Le prénom est choisi soigneusement. C’est parfois le nom d’un membre de la famille particulièrement aimé. Ou le prénom d’un saint important pour nous.

Le prénom peut être aussi une reconnaissance, une action de grâce. Nous venons d’apprendre que la nouvelle représentante de l’évêque à Genève est depuis quelques jours l’heureuse maman d’un petit Nathanaël, très joli prénom qui signifie « cadeau de Dieu ».

A Joseph de lui donner un nom

Dans cet Évangile, qui nous prépare à Noël qui s’approche, c’est à Joseph que l’ange demande de donner un nom au Messie – je ne parle évidemment pas du joueur argentin qui affrontera cet après-midi la France en finale de la coupe du monde, mais du Messie tant attendu, dont le nom hébreu signifie : celui qui reçoit l’onction, en grec : Christos.

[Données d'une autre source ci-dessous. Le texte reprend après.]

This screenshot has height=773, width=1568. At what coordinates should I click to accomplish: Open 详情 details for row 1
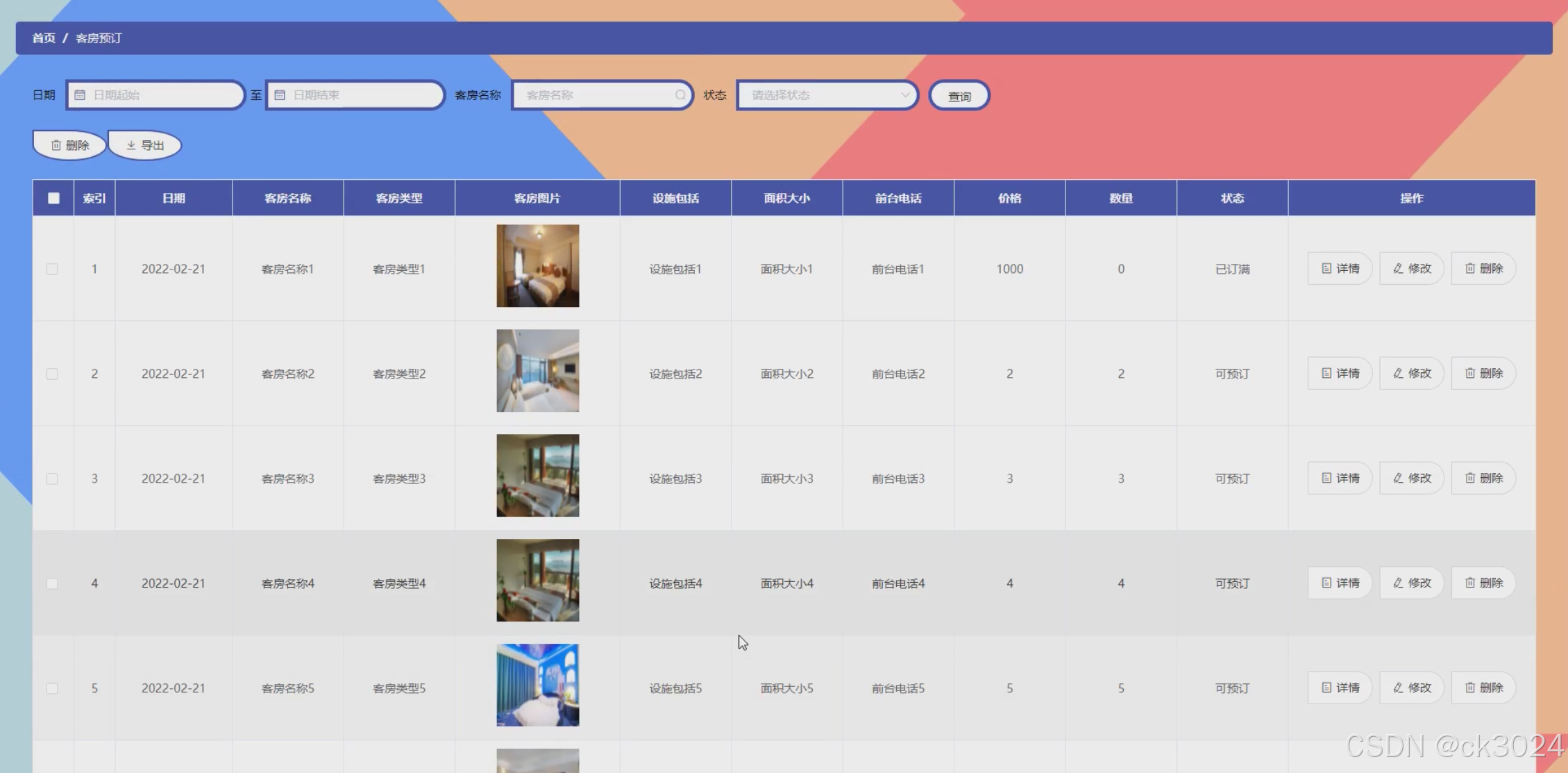point(1340,269)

Joseph, dont le nom hébreu yôsephyâh, signifie : « Dieu ajoutera », reçoit donc cette mission importante. En donnant un nom à l’enfant, il assume la paternité légale et le fait entrer dans une lignée, en l’occurrence celle du roi David.

Joseph, dit l’Évangile, est un homme juste. Mais que va-t-il faire quand il apprend que son épouse est enceinte et qu’il sait pertinemment que cet enfant ne vient pas de lui…

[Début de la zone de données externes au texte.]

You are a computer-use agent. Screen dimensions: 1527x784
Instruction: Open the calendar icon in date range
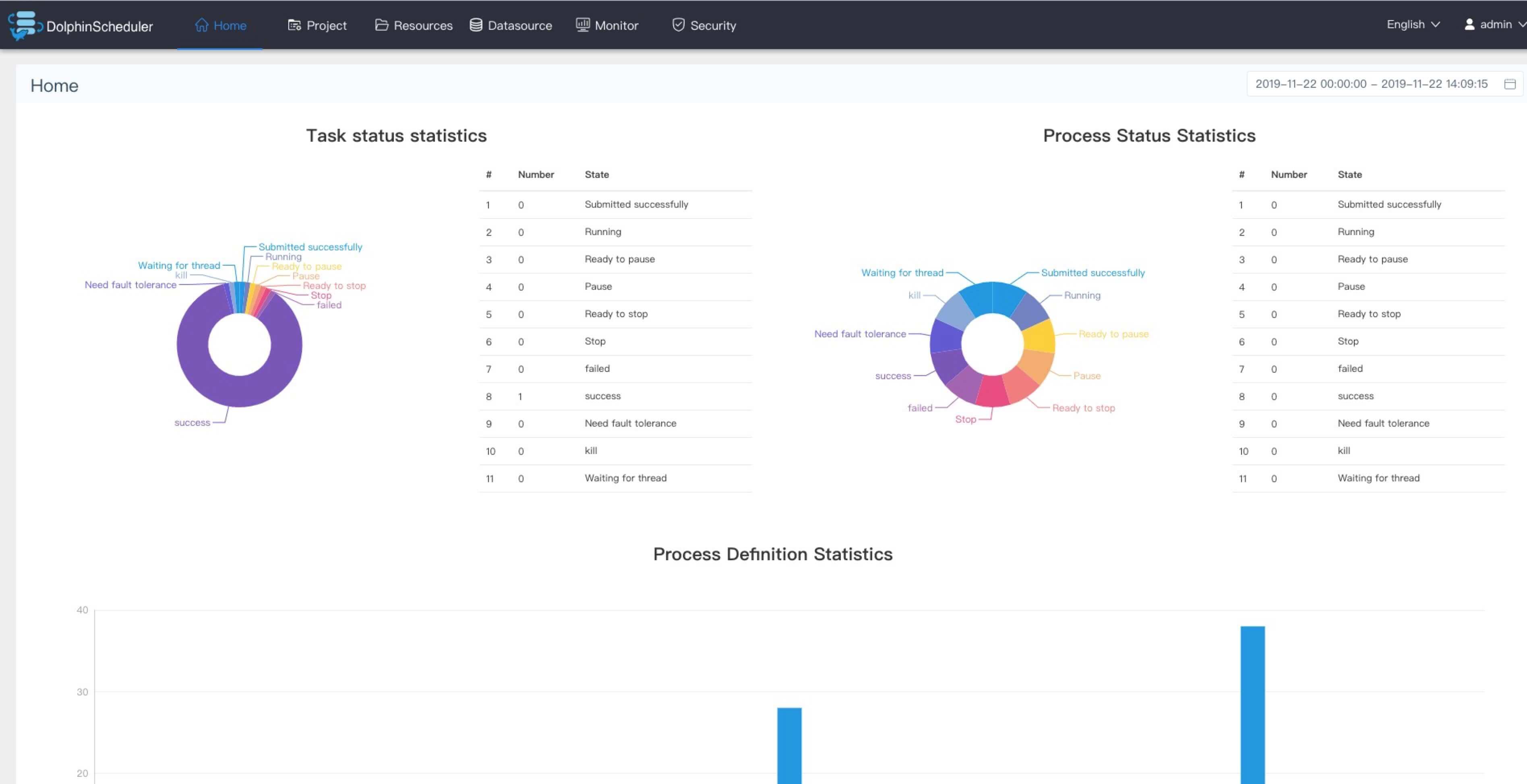1510,84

Car oui, Joseph est déjà marié à la jeune Marie mais, non, ils ne vivent pas encore ensemble. Il faut savoir que dans les coutumes juives de l’époque, une jeune fille, dès qu’elle a atteint l’âge de 12 ans et un jour, peut être mariée. Une fois que le mariage est décidé, les deux familles se rencontrent, le jeune homme demande à la jeune fille : « veux-tu être ma femme ? », et elle a son futur mari : « veux-tu être mon mari ? », ils sont dès lors officiellement mariés. Mais comme elle est encore très jeune, la jeune fille retourne chez ses parents, au moins une année, en attendant le temps où elle sera prête pour s’établir chez son mari.

On comprend donc le désarroi de Joseph. Il ne veut pas que Marie soit condamnée, il lui fait miséricorde en décidant de la renvoyer en secret. Il se retire. Et voici que l’ange vient lui parler pour lui demander d’assumer pleinement cette paternité : « Joseph, fils de David, ne crains pas de prendre chez toi Marie, ton épouse, puisque l’enfant qui est engendré en elle vient de l’Esprit Saint ; elle enfantera un fils, et tu lui donneras le nom de Jésus ». L’original grec apporte une précision intéressante, par deux petites conjonctions : « Car, en effet, certes » l’enfant qui est engendré en Marie vient de l’Esprit Saint » : c’est un fait, qui n’est pas remis en question. « Mais, cependant », toi, tu vas lui donner un nom.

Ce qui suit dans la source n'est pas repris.